> **Brief**: Restate the last part of the records below word for word, beginning at the line with "Campaigns (596, 32)" and ending at the final line.

> **Record set**:

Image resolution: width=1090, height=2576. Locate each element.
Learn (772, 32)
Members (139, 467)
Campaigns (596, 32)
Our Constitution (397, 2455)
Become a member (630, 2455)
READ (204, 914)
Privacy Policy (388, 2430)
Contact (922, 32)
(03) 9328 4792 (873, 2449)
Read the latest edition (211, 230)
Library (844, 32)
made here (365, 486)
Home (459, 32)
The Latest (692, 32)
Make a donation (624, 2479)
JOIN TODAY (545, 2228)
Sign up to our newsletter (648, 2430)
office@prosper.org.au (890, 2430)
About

> **Result**:
Campaigns (596, 32)
Our Constitution (397, 2455)
Become a member (630, 2455)
READ (204, 914)
Privacy Policy (388, 2430)
Contact (922, 32)
(03) 9328 4792 (873, 2449)
Read the latest edition (211, 230)
Library (844, 32)
made here (365, 486)
Home (459, 32)
The Latest (692, 32)
Make a donation (624, 2479)
JOIN TODAY (545, 2228)
Sign up to our newsletter (648, 2430)
office@prosper.org.au (890, 2430)
About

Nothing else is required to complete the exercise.